Survivor Advocate and Director from Rape & Sexual Assault Research & Advocacy, Saxon Mullins, said today was a momentous win for victim-survivors and experts who’ve contributed to this cause for years, using their voices to advocate for an affirmative consent model.

“These reforms mean so much to so many survivors who understand first hand the difference this bill can make,” Ms Mullins said.

“It has been three years since I came forward to share my own story, and while progress can feel slow, I know this bill is a huge leap forward and will see NSW leading the way in consent law around the country.”

NSW Police Commissioner Mick Fuller said a clear definition of consent was vital when dealing with sexual assault matters, to ensure effective prosecutions.

“Victims of sexual assault who courageously come forward need to know that they are fully supported – both at the investigative stage but also through the judicial process,” Commissioner Fuller said.

“Reforms which provide clarity in a legal sense about consent are welcomed by police. As a frontline agency that often sees the devastating impact of these crimes first hand, I fully support the Government’s reforms to consent laws which will improve victim outcomes and boost confidence in the judicial process.”

Minister for Education Sarah Mitchell said that all school sectors were committed to tackling the issues of consent and sexual assault, demonstrated through a shared Statement of Intent to deliver greater engagement with students, staff, police and parents.

“Schools and parents can play a powerful role in supporting these reforms and helping to promote greater communication between young people, around the dinner table, and at school about consent and healthy relationships,” Ms Mitchell said.

“We’ve improved resources in the classroom for teachers and students, and supports for parents and carers to build greater understanding of these critical issues.”

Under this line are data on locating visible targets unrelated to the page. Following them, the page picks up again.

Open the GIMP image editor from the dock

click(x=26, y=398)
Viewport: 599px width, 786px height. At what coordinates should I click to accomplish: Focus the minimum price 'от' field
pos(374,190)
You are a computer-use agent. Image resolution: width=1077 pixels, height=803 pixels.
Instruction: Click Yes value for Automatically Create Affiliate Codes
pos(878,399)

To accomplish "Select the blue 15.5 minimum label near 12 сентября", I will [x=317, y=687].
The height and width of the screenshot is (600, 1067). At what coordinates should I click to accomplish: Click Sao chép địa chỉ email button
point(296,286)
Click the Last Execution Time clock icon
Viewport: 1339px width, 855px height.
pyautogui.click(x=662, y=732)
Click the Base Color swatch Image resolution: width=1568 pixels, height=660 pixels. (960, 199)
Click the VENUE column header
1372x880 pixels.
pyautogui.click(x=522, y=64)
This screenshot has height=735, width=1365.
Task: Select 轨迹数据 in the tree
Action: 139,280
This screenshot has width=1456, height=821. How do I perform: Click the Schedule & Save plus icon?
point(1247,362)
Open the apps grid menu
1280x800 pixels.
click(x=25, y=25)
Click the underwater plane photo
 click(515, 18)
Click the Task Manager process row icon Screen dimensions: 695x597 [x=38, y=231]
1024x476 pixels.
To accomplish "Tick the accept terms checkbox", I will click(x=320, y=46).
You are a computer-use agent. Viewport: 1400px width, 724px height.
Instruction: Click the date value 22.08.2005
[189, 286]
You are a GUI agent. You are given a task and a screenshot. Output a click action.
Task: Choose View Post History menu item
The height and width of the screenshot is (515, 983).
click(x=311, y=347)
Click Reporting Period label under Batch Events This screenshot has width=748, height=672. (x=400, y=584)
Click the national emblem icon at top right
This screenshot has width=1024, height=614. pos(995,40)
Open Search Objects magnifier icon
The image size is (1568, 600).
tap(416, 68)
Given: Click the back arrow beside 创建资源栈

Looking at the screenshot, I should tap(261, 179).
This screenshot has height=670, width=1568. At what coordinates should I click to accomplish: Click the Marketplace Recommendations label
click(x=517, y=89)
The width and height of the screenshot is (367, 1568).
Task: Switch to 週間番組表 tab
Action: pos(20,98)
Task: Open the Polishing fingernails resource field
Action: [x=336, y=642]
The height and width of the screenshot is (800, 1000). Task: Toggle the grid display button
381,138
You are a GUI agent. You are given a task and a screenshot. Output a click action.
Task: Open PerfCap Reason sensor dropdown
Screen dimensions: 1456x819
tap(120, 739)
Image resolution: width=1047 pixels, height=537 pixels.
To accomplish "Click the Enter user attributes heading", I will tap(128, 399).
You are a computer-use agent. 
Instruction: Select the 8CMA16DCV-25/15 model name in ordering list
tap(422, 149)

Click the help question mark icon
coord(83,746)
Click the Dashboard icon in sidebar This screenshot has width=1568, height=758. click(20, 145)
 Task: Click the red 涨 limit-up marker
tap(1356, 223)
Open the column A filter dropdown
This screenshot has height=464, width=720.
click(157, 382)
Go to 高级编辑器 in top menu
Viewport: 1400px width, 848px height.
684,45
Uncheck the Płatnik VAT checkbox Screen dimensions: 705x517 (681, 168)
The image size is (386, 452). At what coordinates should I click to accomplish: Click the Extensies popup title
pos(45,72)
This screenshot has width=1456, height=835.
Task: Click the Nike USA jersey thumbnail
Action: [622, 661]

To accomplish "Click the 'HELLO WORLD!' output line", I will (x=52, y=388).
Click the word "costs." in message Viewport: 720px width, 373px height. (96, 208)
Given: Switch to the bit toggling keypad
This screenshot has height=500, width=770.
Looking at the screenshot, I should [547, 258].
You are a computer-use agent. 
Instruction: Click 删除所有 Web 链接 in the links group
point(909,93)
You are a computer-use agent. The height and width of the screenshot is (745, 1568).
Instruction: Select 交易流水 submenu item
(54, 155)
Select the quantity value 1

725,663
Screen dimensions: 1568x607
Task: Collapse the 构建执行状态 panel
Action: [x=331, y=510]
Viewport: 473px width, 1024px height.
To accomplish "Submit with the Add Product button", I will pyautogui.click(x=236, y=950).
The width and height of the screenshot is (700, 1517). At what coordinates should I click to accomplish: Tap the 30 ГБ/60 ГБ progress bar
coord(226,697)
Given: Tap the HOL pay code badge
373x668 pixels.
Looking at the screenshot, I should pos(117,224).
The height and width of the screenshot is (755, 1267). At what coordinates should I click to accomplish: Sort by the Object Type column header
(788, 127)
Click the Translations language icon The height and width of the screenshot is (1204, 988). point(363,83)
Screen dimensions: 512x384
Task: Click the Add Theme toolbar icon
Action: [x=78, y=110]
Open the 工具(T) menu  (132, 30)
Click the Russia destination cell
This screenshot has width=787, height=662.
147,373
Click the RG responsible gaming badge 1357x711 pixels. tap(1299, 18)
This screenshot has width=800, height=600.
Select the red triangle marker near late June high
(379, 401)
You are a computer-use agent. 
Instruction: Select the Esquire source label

The full suite of reforms also includes:

  • clarification that a person does not consent unless, at the time of the sexual activity, they freely and voluntarily agree to the sexual activity;
  • five new jury directions available for judges to give at trial to address common misconceptions about sexual assault and behavioural responses, and to ensure the evidence of complainants is assessed fairly;
  • targeted education programs for judges, legal practitioners and police;
  • a research project to improve our understanding of victim-survivor experiences with the criminal justice process; and
  • community awareness campaigns that will build on the success of #MakeNoDoubt.